L’association dénonce notamment le bouleversement des contrats déjà en place, estimant que cette modification crée une instabilité juridique pour les particuliers qui avaient investi dans le solaire. L’UFC considère aussi que cette prime, appliquée sans qu’un service additionnel ne soit offert, revient à une taxe déguisée, nécessitant normalement un cadre législatif spécifique.
Elle juge par ailleurs la mesure inégalitaire car elle cible uniquement les installations résidentielles, alors que les entreprises, qui pourraient également perturber le réseau, ne sont pas concernées.

Enfin, cette tarification va à l’encontre des objectifs de transition énergétique fixés depuis 2016, qui encourageaient l’autoconsommation solaire chez les particuliers.

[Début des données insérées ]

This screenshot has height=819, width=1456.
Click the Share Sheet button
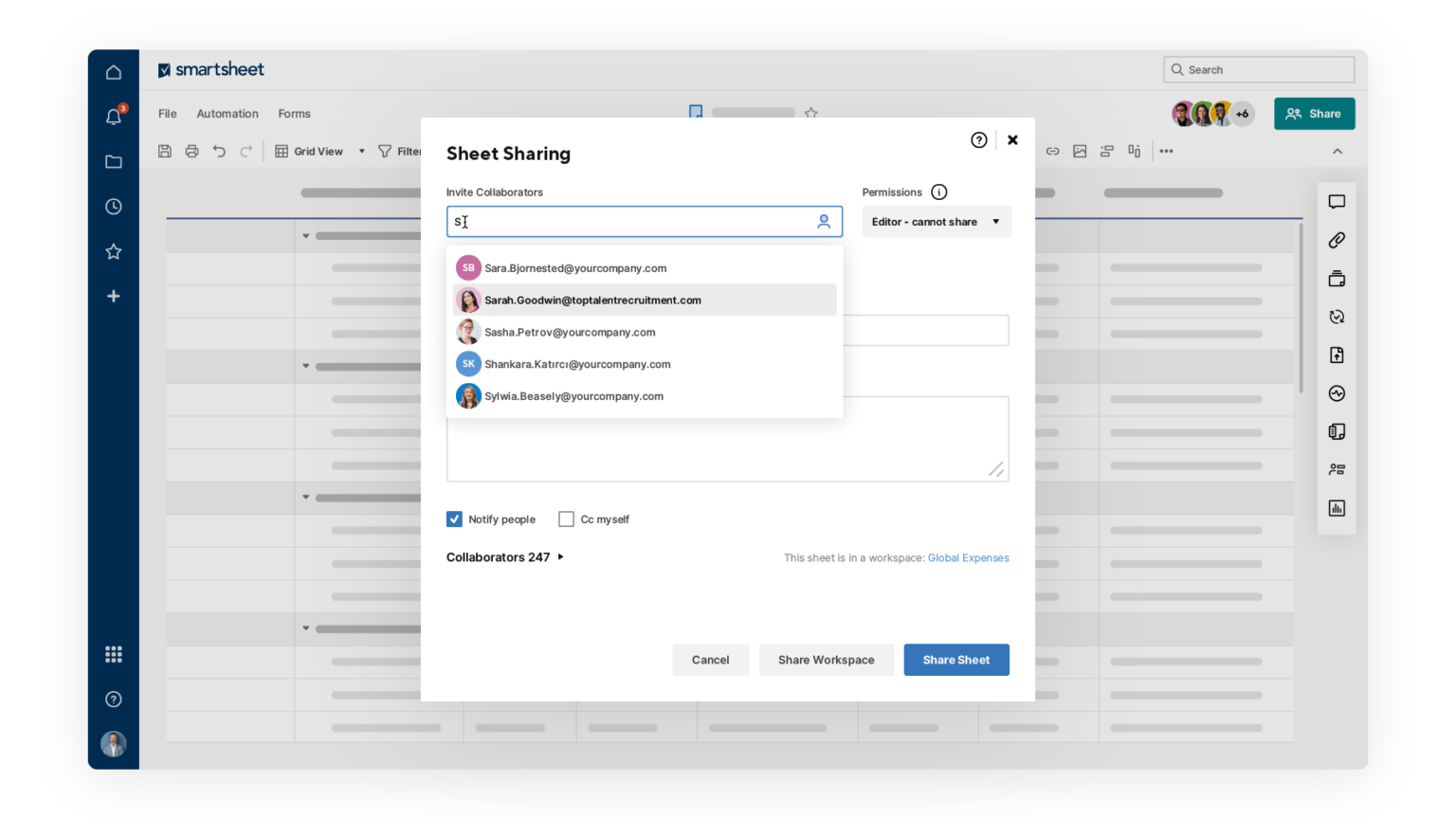pyautogui.click(x=956, y=659)
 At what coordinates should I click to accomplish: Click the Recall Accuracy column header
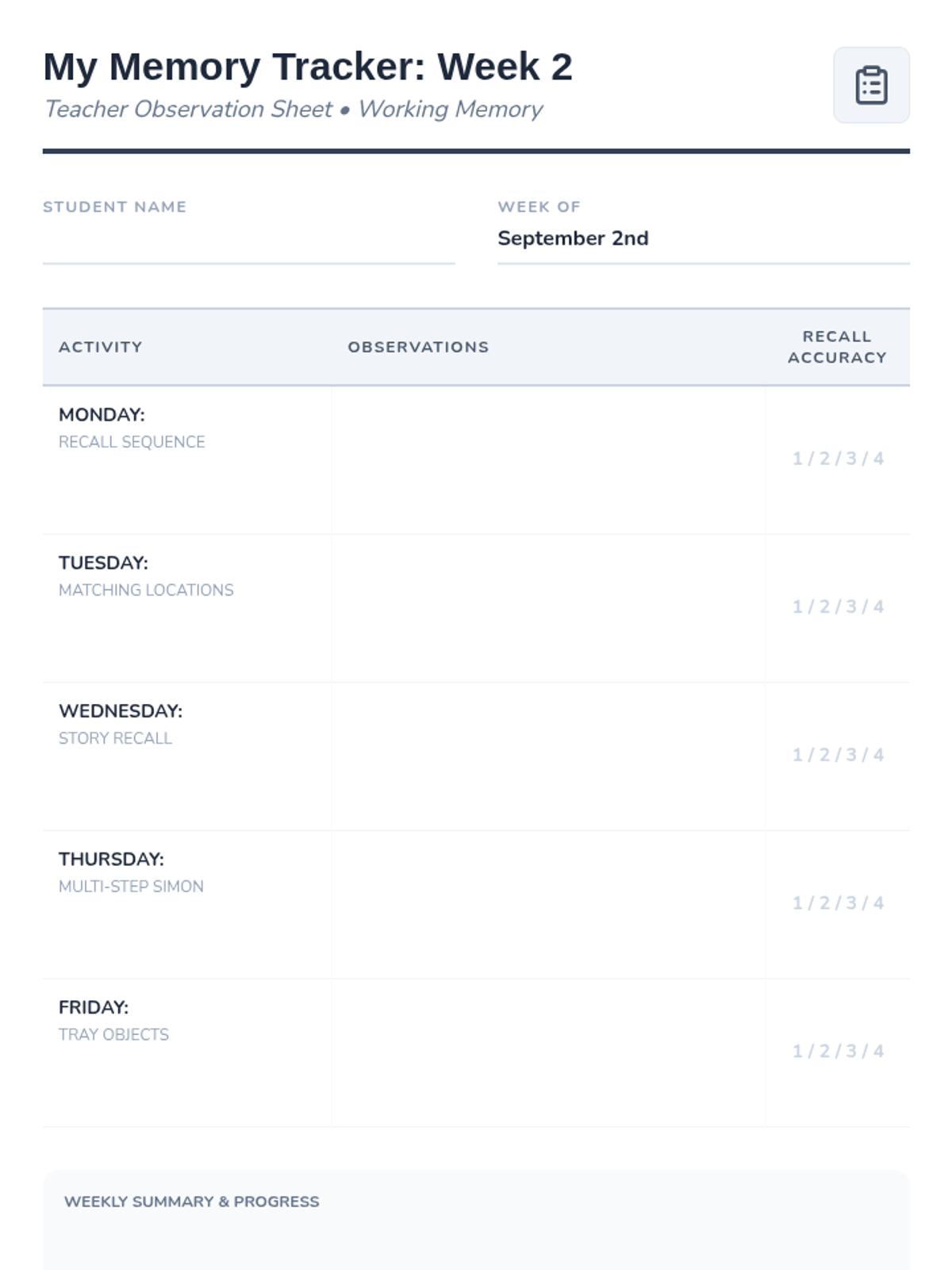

Pour l’UFC, cette prime décourage les citoyens qui ont participé à l’effort collectif en investissant dans des énergies renouvelables.

Outre ce premier recours, l’association s’oppose à l’augmentation de 34 % des tarifs d’électricité étalée sur deux ans, la jugeant disproportionnée. Elle pointe un écart avec la politique de hausse modérée prévue initialement et regrette que l’effort financier ne soit pas réparti équitablement.

Selon le rapport de la Cour Territoriale des Comptes d’avril 2020, 76% de la consommation d’énergie électrique est imputable au secteur métallurgique & Mines, les 24% restant le sont par la distribution publique dont 63% par les professionnels et donc 37% pour les particuliers (les consommateurs). Or la décision du congrès exclut de faire porter l’augmentation sur le secteur métallurgique & mines.

Les ménages, qui représentent une faible part de la consommation énergétique, devront supporter cette augmentation sans contribution équivalente du secteur minier, le principal consommateur, souvent épargné.

Dans ces deux affaires, l’UFC estime nécessaire de défendre les consommateurs contre des pratiques qu’elle juge abusives et de ramener, par voie judiciaire, le débat public sur la manière dont les problèmes sont résolus aux dépens des usagers.